Hoy es domingo. Está fresco, hay nubes y me encantaría estar con mi mejor amiga tomando un té. Normalmente alcanza con un mensaje para que tras 20 minutos de espera y un viaje en bicicleta de por medio, estemos ambas conversando sobre las preocupaciones de la semana y los sueños del año.

Van 69 días desde que no salgo de casa. Desde el 20 de marzo, el gobierno argentino decretó la cuarentena obligatoria. Pasan las semanas y al llegar al vencimiento… se agregan unos 15 días más. Y así estamos. En casa, contando los días para que todo esto termine.

Pero no todos contamos de la misma forma.

Los tiempos que corren sirvieron no solo para frenar el ritmo frenético que llevamos, sino también para reencontrarnos con nosotros mismos y quienes tenemos a nuestro lado. Me parece increíble que aún pueda sorprenderme de personas que conozco desde hace tantos años— y creía conocer bien. Las situaciones de crisis, en este caso de pandemia, parecen sacar todo de nosotros. Lo mejor y lo peor. Lo verdadero de nuestro ser.
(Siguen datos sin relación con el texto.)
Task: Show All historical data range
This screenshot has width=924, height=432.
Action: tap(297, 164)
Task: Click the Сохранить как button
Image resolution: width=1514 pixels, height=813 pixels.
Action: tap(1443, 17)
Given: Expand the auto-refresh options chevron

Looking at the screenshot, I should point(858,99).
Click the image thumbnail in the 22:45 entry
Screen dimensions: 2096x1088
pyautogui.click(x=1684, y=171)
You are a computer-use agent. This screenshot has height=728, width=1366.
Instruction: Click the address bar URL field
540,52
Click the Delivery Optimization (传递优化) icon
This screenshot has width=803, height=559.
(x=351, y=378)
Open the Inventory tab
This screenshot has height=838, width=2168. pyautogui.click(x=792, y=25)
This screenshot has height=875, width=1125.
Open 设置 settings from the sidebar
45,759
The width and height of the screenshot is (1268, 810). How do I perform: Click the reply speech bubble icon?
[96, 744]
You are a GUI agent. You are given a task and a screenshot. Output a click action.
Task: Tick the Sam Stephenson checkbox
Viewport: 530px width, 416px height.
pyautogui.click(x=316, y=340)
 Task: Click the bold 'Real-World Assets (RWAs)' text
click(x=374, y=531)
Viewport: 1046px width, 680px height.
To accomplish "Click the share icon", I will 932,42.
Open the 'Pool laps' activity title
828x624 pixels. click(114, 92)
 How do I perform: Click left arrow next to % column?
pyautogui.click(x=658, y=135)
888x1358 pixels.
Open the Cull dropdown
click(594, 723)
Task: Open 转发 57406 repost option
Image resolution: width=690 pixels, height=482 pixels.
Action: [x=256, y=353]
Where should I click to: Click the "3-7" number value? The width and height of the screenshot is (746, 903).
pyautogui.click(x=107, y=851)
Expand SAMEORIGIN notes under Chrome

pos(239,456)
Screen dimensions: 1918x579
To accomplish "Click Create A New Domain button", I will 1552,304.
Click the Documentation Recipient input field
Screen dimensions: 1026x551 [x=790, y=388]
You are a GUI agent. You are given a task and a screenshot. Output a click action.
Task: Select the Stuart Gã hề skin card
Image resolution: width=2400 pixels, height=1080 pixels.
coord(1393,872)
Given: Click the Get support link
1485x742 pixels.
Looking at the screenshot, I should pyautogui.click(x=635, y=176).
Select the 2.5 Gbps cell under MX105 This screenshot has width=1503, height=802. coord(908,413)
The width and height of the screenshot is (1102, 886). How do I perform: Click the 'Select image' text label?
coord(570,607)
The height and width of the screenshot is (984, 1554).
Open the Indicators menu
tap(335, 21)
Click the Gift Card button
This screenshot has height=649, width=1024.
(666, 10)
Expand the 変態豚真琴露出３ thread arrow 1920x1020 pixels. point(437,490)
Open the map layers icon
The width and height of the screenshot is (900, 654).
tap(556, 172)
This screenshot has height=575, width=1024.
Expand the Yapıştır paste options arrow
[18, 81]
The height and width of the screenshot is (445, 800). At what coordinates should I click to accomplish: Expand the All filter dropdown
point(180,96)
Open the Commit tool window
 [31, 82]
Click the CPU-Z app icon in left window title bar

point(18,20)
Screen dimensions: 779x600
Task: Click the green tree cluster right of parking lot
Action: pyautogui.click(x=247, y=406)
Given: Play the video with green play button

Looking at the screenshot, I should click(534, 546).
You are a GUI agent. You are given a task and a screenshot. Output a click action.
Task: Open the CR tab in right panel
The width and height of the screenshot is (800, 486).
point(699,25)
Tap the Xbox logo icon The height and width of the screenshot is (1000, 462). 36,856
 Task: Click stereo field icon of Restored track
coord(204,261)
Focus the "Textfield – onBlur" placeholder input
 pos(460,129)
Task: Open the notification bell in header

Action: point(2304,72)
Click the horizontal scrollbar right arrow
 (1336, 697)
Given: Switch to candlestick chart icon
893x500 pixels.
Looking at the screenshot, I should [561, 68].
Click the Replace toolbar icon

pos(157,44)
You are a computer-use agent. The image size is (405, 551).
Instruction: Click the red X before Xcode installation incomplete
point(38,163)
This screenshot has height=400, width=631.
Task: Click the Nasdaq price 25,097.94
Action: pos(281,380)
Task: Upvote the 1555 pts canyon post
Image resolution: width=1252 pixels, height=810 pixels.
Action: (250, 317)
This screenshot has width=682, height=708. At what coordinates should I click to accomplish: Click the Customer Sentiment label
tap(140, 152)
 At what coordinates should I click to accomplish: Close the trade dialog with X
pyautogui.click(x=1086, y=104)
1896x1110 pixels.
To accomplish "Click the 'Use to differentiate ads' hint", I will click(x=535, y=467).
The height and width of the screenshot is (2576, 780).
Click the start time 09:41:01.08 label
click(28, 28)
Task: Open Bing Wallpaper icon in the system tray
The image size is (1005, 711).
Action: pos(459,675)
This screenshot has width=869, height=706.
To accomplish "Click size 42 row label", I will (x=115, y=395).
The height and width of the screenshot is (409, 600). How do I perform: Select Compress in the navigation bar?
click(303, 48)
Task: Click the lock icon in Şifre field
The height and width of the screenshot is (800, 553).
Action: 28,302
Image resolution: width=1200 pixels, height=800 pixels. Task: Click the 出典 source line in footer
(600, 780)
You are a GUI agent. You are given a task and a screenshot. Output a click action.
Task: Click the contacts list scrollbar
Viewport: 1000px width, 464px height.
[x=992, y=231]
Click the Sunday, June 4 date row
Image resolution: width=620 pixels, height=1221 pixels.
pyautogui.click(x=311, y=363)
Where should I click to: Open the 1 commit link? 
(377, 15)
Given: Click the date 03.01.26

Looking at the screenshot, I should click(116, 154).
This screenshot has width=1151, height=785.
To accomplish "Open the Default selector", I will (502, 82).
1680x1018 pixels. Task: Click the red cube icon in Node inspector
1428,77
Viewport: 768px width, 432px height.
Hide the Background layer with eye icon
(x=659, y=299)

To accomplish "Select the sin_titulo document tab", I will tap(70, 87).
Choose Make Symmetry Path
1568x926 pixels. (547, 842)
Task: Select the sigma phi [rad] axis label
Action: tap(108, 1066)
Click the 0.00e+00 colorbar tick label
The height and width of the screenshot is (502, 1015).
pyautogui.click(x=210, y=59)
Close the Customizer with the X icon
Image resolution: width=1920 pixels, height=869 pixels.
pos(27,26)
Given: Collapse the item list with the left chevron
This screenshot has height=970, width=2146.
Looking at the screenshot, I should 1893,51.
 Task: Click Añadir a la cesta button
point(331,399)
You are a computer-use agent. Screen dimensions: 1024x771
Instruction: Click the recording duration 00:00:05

Toda la vida crecí escuchando las típicas críticas estereotipadas del argentino promedio. Desde la viveza criolla hasta los insultos más clásicos. Por supuesto que no creo que todos seamos así. Pero es ahora, en esta situación, que me doy cuenta que el vivo no es alguien ajeno, un desconocido articulado por el lenguaje. El vivo, el irresponsable, tiene rostro. Y no cualquier rostro… un rostro familiar.

Hay quienes significan otra cosa al escuchar la palabra cuarentena. O al leer la línea quedate en casa, no salgas. Parece simple pero no lo es. Parece fácil, pero no lo es. En estos días escuché toda clase de excusas para no cumplir las reglas. «En mi ciudad no hay casos», «vino solo en el auto», «no aguanto encerrado», «ay, pero no toco nada ni a nadie», «extraño a mis amigos». Yo también extraño a mis amigos, pero no voy a darme el gusto de salir. No pasa solamente por el egoísmo de pensar sólo en las necesidades personales, sino también por la irresponsabilidad social. La falta de respeto para con el otro y para con el sistema. No voy a darme el gusto de salir porque prefiero tener la conciencia tranquila de que cumplí con las reglas de mi comunidad. Y, cuando llegue el momento de criticar el comportamiento del otro, el vivo, el ajeno, el que no cumple las reglas, el que se caga en todo, lo pueda hacer sin una gota de remordimiento. ¿Cuántos pueden hacer lo mismo?

En estos meses aprendí que siempre vamos a encontrar justificaciones para nuestro comportamiento, independientemente de cualquier valoración moral o ética. Quizás el tiempo, la experiencia o el análisis sean los responsables de que los argumentos y las actitudes cambien. Pero tengo mis dudas.

Por lo pronto voy a prepararme otro café porque el día es largo. Pero, al igual que la cuarentena, en algún momento terminará.